About
Residency Dates
  • November 2009 – November 2009
Region
USA
Membership
Marshall and Bengston

Though currently based in Connecticut, composer Ingram Marshall lived and worked in the San Francisco Bay Area for nearly 12 years between 1973 and 1985. He studied at Columbia University under well-known composer Vladimir Ussachevsky before attending the California Institute of the Arts, where he graduated with his MFA. Marshall’s early work is primarily electronic, but by 1971 he had taken a substantial interest in Indonesian music and began to study the gamelan traditions of Bali and Java. As a result, many of Marshall’s compositions reveal the slowed-down, dreamy sense of time and the melodic repetition that is characteristic of gamelan.

In the mid-1970s, Marshall worked to combine his eclectic interests into a unique and memorable sound, sometimes layering electronic tones with the sounds of the Balinese flute, other times incorporating “text sound” in the form of the manipulated human voice. Since 1985, his main focus has been ensemble music that sometimes incorporates electronic sounds and sometimes does not.

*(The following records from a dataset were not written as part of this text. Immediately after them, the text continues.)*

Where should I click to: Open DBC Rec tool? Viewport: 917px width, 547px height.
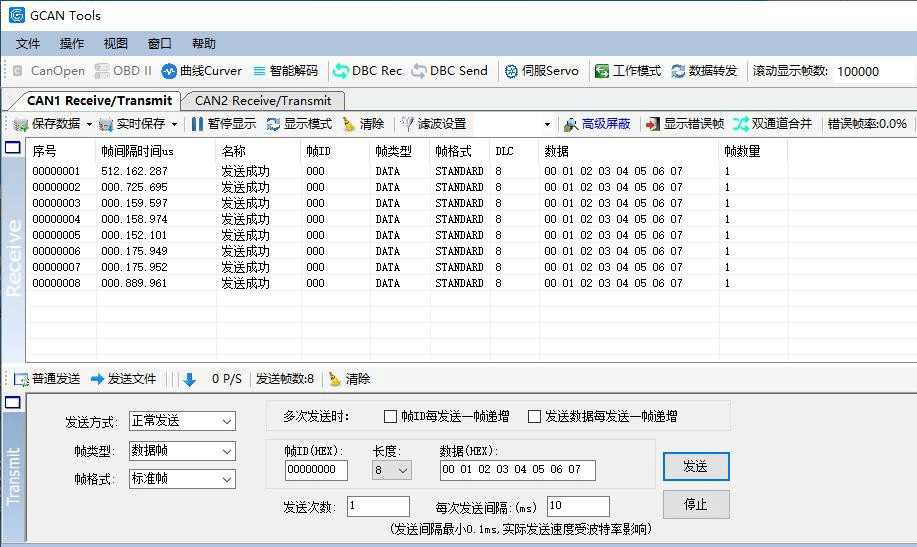tap(367, 71)
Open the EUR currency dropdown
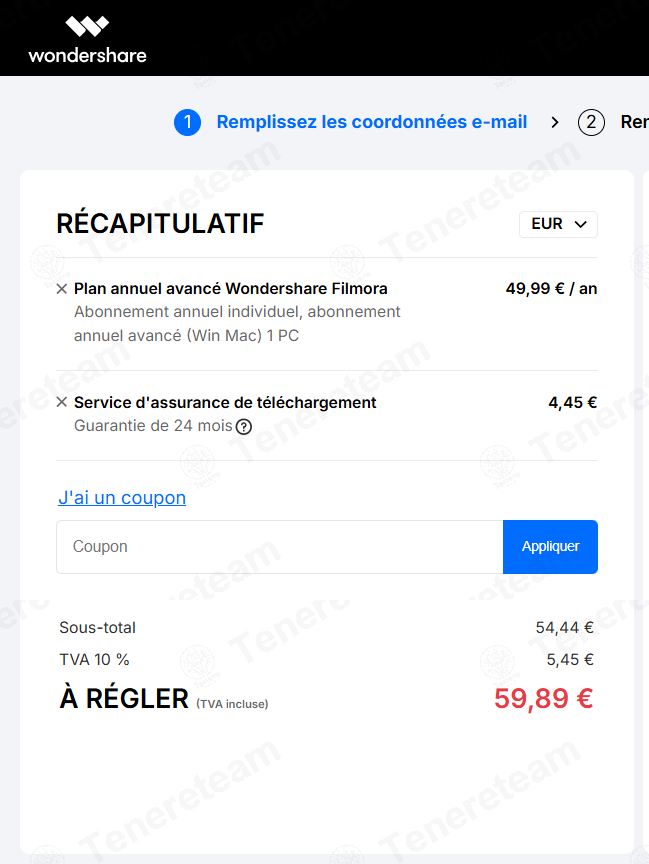 click(558, 224)
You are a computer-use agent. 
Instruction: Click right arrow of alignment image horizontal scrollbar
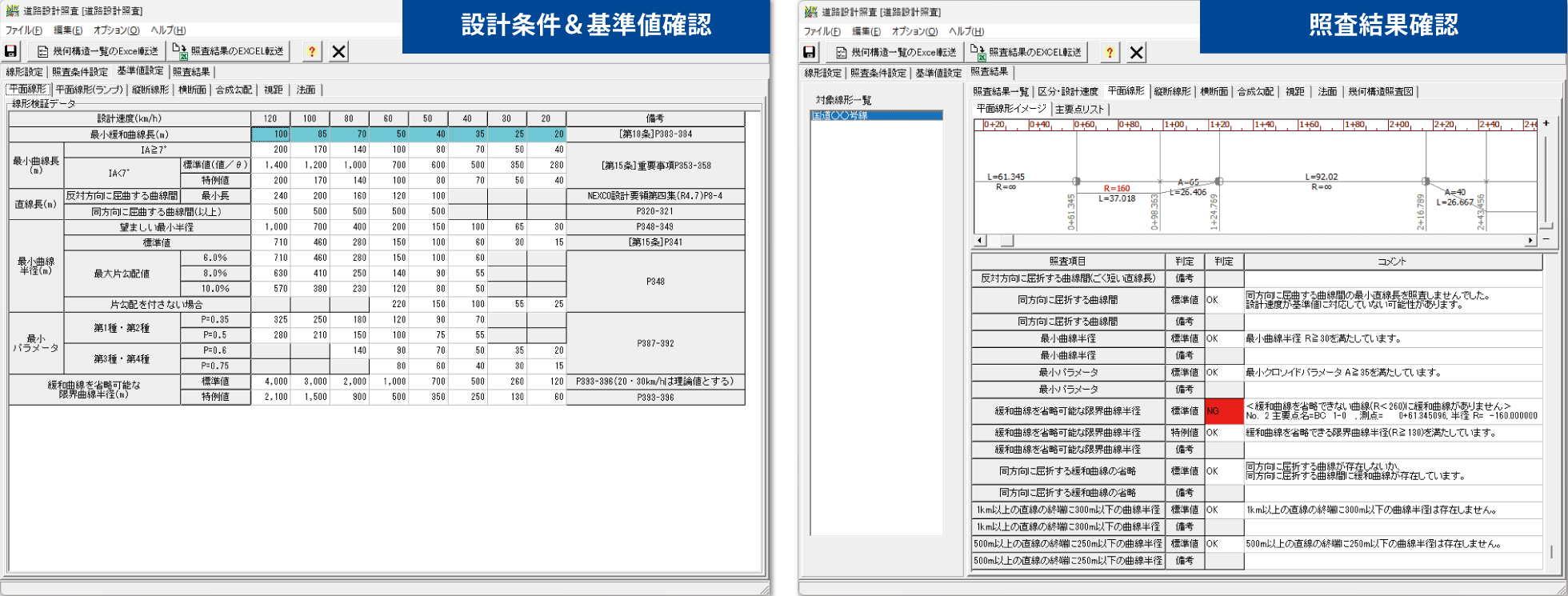pyautogui.click(x=1530, y=240)
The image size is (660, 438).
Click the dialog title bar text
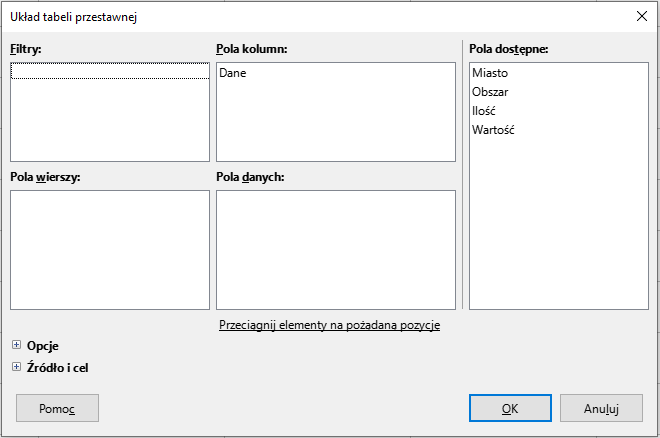click(x=73, y=16)
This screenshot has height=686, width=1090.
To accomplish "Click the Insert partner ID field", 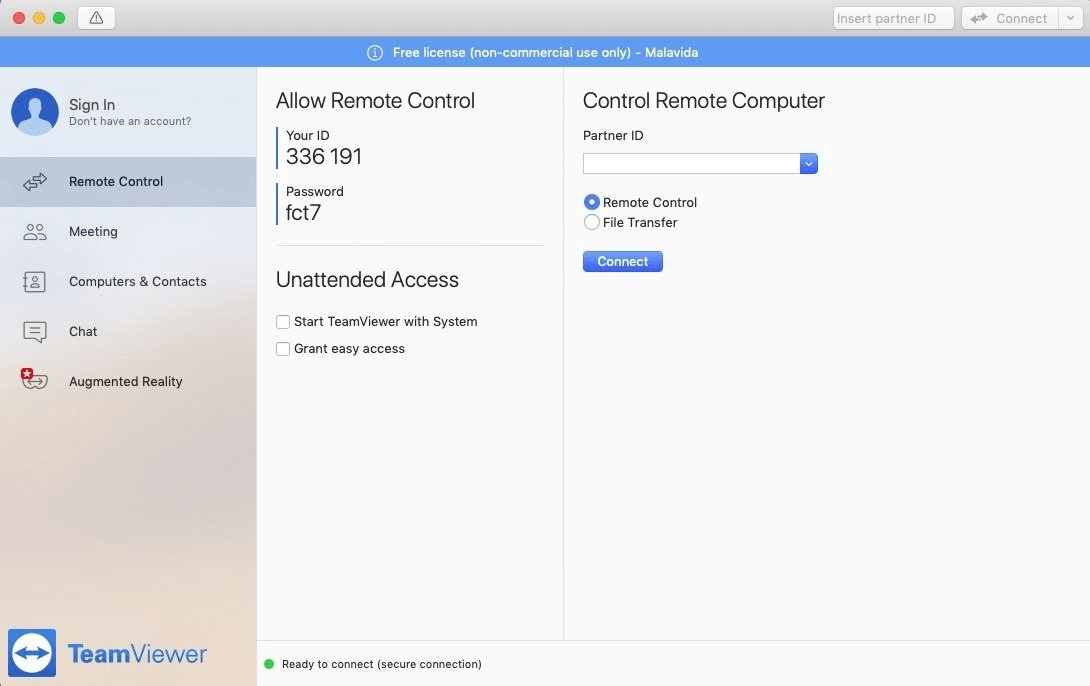I will pyautogui.click(x=893, y=18).
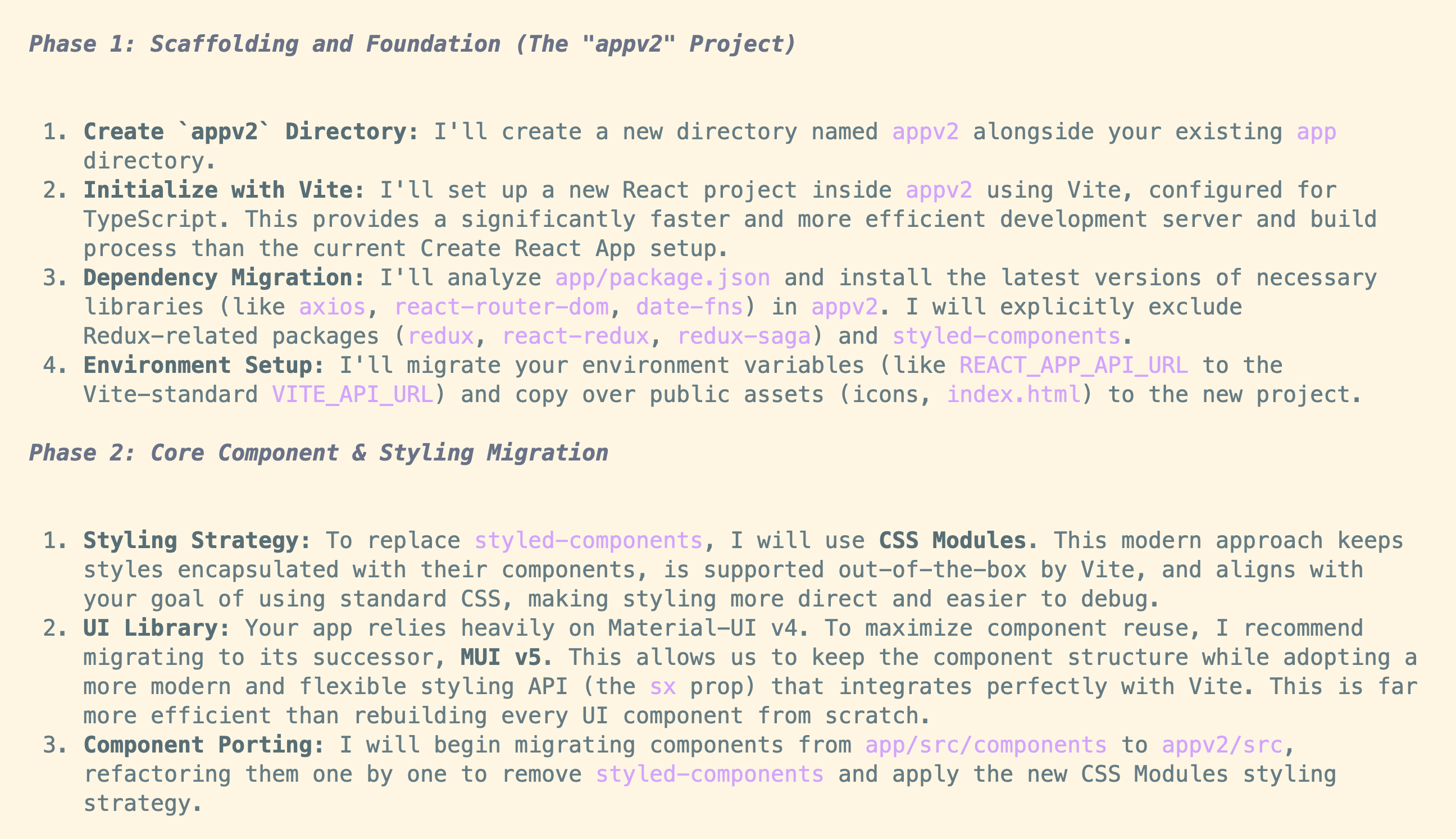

Marshall’s work has been performed by ensembles and orchestras including the Theater of Voices, Kronos Quartet, Bang on a Can All-Stars, the Los Angeles Philharmonic, and the American Composers Orchestra. He has received grants from the National Endowment of the Arts, the Rockefeller Foundation, the Guggenheim Foundation, and the American Academy of Arts and Letters among others. In addition, the American Composers Orchestra in New York premiered his new concerto for two guitars and orchestra, Dark Florescence, at Carnegie Hall in February 2005. Orphic Memories, commissioned by the Cheswatyr Foundation, premiered at Carnegie Hall in April 2007.